Assigned task:
Which lines of the listing below contain the word "Given"? Return them.

[Data to use — start]

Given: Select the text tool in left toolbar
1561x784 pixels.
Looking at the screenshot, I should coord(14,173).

[Data to use — finish]
[Data to use — start]

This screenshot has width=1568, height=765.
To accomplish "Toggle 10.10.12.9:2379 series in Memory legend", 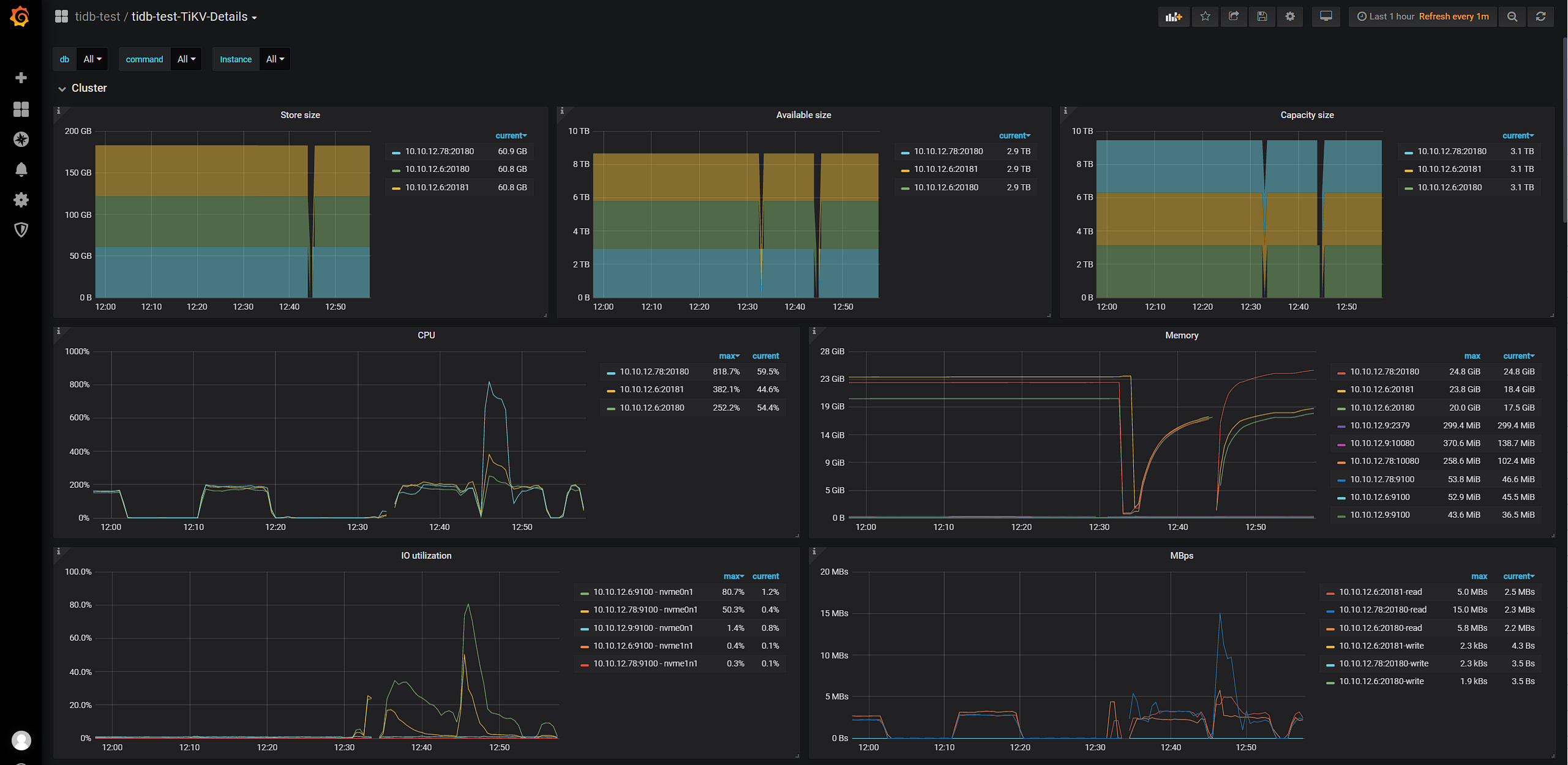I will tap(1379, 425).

[Data to use — finish]
[Data to use — start]

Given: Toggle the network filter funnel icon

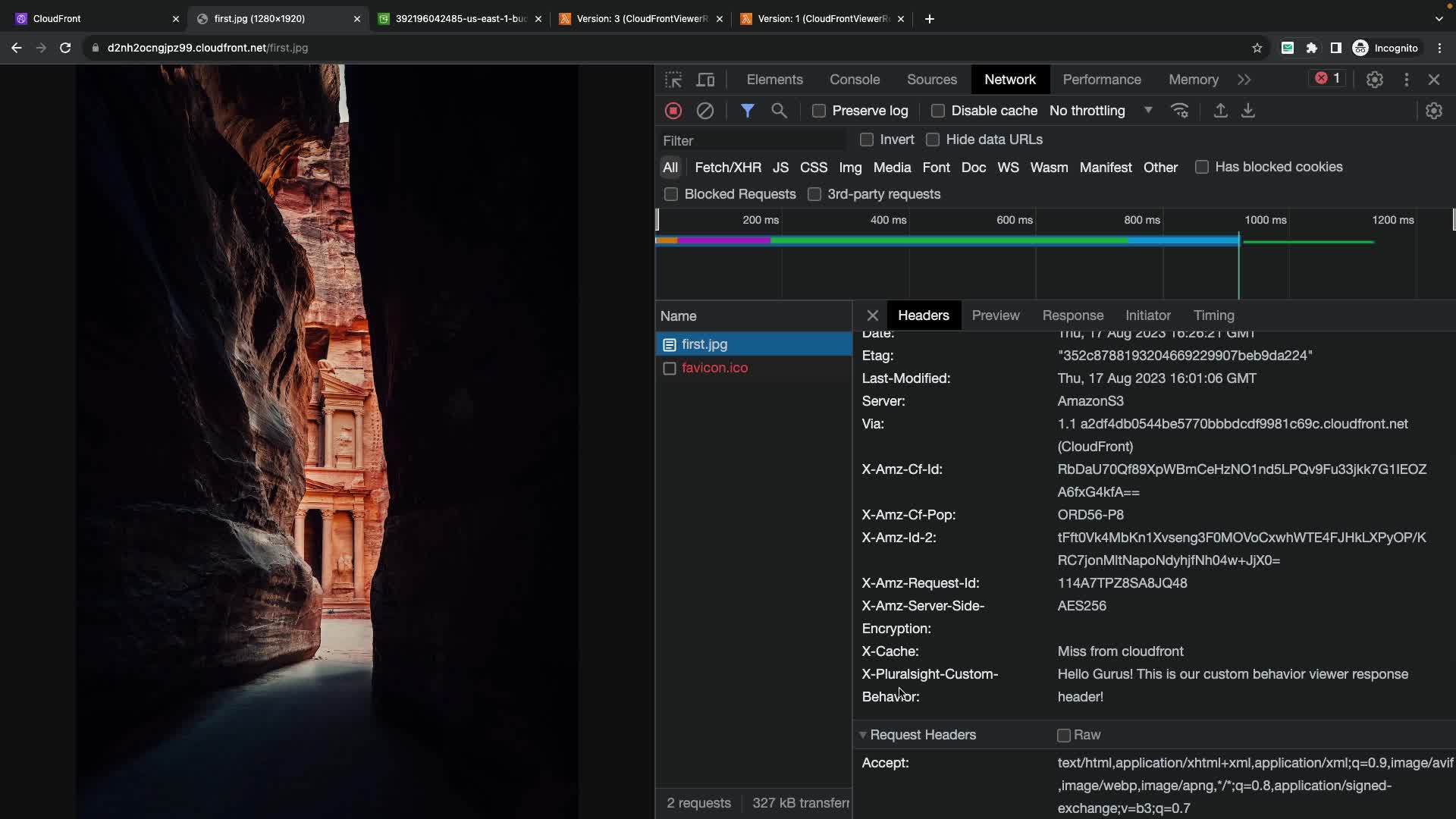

[Data to use — finish]

Answer box:
Given: Select the text tool in left toolbar
Given: Toggle the network filter funnel icon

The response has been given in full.